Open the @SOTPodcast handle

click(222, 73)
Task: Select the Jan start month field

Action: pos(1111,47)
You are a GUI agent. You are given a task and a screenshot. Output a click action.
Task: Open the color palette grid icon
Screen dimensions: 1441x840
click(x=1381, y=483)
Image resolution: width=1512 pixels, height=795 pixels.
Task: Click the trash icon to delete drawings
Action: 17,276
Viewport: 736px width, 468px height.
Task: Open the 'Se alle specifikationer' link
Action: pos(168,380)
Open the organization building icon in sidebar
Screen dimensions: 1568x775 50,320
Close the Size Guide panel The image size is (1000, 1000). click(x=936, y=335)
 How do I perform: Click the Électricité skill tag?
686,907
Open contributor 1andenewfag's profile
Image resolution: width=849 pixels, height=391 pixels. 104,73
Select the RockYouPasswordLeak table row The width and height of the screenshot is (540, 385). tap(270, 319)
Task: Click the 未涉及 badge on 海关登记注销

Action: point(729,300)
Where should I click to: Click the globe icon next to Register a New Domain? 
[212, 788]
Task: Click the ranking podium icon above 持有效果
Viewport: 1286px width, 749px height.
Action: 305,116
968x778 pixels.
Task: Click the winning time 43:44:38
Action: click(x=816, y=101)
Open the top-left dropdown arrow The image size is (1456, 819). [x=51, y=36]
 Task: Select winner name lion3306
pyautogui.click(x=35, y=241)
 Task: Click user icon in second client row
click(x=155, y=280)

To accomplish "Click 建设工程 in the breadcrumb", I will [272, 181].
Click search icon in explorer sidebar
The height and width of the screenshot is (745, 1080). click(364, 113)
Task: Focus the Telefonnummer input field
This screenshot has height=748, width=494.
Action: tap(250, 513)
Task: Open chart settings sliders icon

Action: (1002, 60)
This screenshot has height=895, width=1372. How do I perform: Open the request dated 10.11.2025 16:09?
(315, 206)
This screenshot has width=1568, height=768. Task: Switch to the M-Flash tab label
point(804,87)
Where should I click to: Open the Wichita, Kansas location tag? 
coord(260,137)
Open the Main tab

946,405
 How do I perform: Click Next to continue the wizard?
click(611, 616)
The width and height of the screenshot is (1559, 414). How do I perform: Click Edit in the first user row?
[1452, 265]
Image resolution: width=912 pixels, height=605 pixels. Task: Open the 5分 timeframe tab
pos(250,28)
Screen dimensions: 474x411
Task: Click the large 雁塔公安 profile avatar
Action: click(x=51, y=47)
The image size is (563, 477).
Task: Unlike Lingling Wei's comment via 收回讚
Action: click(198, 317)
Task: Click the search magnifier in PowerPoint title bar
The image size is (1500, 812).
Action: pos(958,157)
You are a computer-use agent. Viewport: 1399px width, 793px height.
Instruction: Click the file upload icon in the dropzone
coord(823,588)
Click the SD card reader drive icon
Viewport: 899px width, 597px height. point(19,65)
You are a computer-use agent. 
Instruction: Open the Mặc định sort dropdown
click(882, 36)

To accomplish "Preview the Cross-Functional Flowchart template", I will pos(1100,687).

● ● ● ● ●

Look through the material for "computer". Copy each line that has it.

You are a computer-use agent. Viewport: 1399px width, 793px height.
You are a computer-use agent. 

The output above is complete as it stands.